Qu’a-t-on appris de nouveau ? Rien de bon en faveur de l’intéressé, toujours aussi incohérent dans les arguments qu’il a tenté de défendre. Le 25 janvier, en première instance, Youssef A. avait dit : « Je n’avais pas la ferme conviction que c’était Abaaoud. » Jeudi, la cour lui a rafraîchi la mémoire en remontant à ses premières auditions. Dans l’une des trois versions qu’il avaient livrées à l’époque, il avait dit « J’ai compris que c’était le cousin Abaaoud, mais je ne voulais pas la croire », au sujet de sa soeur, Hasna, qui lui demande à partir du 15 novembre 2015 d’héberger un des assassins des terrasses parisiennes ensanglantées deux jours plus tôt. C’est ce qu’il ressort des investigations policières après l’exploitation de la téléphonie.

« Vos déclarations sont évolutives monsieur. Et aujourd’hui ? », lui lance le président. « Je n’ai pas de souvenirs exacts et puis quand elle me parlait d’une personne, elle était incohérente, c’était un cousin, puis une cousine, puis l’ami du cousin, elle me raconte n’importe quoi à ce moment-là », insiste Youssef A. Il n’alerte pas les autorités bien que le sérieux doute que ce soit Abdel Hamid Abaaoud, lui a reproché la justice. « On disait qu’il avait commandité les attentats depuis la Belgique, il ne pouvait pas être en France », rétorque l’ambulancier de 26 ans.

Il se présente en revanche au commissariat (après l’assaut donné par le RAID le 18 novembre à Saint-Denis) avec deux de ses téléphones dont un a subi « un effacement massif », selon un rapport cité par la cour. « J’ai rien effacé du tout ? Le téléphone était tout neuf .» Le prévenu contredit des experts qui n’ont pu, en revanche, démontrer un des arguments de Youssef. A, ce dernier affirmant depuis le début avoir bloqué le téléphone de sa soeur à partir du 15 au soir.  Il n’a donc pu recevoir et consulter des communications (conversations, messages, MMS, échanges sur applications…) compromettantes pour son cas.

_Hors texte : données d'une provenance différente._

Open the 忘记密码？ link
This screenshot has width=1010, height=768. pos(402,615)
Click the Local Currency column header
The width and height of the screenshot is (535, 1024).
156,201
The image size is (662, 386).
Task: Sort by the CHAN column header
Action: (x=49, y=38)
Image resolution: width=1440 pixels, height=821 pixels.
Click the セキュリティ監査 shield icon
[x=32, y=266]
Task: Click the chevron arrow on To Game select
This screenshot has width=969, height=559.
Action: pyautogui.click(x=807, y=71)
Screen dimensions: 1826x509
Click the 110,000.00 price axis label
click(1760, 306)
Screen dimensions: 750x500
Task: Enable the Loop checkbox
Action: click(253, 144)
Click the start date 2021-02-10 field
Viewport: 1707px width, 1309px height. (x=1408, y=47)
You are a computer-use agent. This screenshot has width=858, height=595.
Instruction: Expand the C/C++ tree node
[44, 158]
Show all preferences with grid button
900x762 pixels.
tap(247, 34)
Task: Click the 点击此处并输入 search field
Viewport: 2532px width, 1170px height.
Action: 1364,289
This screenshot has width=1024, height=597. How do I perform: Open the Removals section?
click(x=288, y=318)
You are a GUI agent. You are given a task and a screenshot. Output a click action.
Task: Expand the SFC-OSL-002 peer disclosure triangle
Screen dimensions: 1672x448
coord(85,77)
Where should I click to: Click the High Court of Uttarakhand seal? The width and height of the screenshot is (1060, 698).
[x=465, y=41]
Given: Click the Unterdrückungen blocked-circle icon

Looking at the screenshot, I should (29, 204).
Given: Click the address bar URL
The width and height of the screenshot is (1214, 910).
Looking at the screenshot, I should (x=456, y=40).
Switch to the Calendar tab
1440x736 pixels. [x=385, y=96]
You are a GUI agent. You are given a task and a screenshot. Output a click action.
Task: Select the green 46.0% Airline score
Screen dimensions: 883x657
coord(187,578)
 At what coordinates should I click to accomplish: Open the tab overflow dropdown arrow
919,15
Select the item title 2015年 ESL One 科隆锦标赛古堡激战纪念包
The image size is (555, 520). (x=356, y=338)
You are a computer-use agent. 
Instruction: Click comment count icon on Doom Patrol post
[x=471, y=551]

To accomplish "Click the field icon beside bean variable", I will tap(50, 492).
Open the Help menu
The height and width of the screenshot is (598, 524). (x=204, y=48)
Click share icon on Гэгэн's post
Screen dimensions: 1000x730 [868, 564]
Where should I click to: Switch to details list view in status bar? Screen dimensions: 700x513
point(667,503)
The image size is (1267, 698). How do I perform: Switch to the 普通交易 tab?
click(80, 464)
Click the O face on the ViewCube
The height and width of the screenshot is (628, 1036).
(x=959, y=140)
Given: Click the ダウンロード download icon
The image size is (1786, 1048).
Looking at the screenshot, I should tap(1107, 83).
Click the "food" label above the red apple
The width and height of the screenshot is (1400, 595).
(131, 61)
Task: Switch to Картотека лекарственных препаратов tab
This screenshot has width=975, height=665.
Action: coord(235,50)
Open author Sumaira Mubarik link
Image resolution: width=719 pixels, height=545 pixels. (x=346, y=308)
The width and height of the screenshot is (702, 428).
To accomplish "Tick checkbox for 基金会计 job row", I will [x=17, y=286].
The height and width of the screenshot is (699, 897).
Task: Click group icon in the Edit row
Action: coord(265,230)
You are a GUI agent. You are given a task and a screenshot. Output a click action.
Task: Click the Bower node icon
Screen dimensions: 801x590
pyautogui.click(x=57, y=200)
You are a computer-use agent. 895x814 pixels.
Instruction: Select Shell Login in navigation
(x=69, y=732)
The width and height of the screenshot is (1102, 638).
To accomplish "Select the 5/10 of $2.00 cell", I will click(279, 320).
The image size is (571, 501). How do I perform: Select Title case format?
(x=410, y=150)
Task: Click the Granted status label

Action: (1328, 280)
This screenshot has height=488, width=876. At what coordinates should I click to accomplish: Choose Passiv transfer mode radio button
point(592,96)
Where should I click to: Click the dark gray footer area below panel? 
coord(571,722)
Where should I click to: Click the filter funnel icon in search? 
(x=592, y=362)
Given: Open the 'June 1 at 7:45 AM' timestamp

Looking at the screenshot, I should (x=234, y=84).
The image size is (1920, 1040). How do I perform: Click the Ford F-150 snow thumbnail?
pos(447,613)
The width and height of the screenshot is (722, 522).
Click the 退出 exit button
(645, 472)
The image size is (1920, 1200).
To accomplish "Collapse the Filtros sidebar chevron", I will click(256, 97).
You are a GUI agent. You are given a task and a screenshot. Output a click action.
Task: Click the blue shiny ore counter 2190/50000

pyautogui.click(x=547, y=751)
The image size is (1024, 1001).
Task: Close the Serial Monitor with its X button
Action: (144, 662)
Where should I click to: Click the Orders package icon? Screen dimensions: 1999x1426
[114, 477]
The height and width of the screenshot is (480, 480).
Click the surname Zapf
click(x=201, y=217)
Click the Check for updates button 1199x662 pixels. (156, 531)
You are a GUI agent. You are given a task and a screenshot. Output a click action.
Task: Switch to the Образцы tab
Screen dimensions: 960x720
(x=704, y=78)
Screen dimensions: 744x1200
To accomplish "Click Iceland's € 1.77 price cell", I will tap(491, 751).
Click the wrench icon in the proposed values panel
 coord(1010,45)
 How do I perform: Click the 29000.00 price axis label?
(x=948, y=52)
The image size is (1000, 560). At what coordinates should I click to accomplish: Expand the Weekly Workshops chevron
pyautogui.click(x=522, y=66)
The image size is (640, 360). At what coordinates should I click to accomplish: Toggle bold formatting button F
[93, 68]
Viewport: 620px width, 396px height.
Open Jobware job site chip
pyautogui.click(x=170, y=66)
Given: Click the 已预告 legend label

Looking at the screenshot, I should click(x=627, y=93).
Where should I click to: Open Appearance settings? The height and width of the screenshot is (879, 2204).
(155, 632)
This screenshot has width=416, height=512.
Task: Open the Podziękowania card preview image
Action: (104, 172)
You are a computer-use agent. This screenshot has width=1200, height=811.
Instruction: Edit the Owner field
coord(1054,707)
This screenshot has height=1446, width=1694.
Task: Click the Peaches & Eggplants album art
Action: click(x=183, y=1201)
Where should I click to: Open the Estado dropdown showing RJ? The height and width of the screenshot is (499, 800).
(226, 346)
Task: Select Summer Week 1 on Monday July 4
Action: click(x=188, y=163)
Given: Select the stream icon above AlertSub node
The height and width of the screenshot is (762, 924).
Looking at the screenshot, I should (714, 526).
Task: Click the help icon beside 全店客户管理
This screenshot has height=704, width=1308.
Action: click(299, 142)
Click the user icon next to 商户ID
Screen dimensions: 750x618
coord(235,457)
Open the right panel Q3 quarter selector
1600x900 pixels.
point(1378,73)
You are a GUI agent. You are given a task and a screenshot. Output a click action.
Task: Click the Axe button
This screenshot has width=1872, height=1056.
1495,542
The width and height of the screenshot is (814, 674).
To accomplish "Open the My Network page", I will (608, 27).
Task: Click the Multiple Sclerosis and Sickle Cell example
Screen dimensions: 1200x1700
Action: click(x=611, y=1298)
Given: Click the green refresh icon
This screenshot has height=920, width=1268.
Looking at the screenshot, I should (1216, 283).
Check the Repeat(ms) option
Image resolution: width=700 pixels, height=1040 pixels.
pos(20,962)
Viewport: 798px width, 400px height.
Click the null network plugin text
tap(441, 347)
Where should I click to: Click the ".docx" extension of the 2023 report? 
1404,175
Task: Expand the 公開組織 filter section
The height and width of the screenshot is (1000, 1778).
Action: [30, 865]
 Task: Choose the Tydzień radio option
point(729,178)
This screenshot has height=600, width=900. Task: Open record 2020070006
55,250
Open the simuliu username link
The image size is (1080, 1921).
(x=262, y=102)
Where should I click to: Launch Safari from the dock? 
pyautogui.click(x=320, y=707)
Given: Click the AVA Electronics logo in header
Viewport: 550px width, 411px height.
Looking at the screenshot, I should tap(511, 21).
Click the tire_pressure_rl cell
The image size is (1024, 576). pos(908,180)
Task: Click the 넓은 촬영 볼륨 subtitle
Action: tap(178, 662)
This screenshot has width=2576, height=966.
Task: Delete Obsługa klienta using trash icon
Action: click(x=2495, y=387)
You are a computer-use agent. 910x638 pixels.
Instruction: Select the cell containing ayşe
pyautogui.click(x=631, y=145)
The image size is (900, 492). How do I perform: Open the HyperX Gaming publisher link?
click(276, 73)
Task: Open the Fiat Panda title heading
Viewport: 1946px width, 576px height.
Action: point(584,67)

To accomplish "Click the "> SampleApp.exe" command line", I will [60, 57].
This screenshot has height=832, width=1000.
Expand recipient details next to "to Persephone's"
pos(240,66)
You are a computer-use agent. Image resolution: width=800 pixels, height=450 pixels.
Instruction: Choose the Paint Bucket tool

« Au nom d’Allah, le tout miséricordieux »

Si les enquêteurs n’ont pas pu prouver le nettoyage du téléphone, la carte SIM du deuxième ayant été réduite à néant par Youssef A. dans une chasse d’eau, le prévenu demande quand même à la cour de croire en sa bonne foi. « Je vais vous dire quelque chose M. Le président, au nom de ce que j’ai de plus cher, au nom d’Allah, le tout miséricordieux, le très miséricordieux, je la bloque le 15 novembre, que ce soit bien clair dans la tête des gens. »

Le chapitre consacré à son engagement religieux, évoqué en fin d’audition, a confirmé toute l’attention que portait Youssef A. à être un bon musulman. Mais pourquoi tous ces documents à caractère terroriste trouvés dans son ordinateur ? « Vous savez, M. le président, je suis très curieux…, assure face à la cour, C’est est une goutte d’eau dans mon disque dur, pourquoi mettre l’accent sur ça ? J’ai plein d’autres choses qui parlent de tolérance, du vivre ensemble, de dialogue social… » Vendredi, les avocats des parties civiles auront l’occasion d’en savoir plus eux aussi sur le cousin d’Abaaoud. Le président lui a rappelé qu’il avait le droit de ne pas répondre.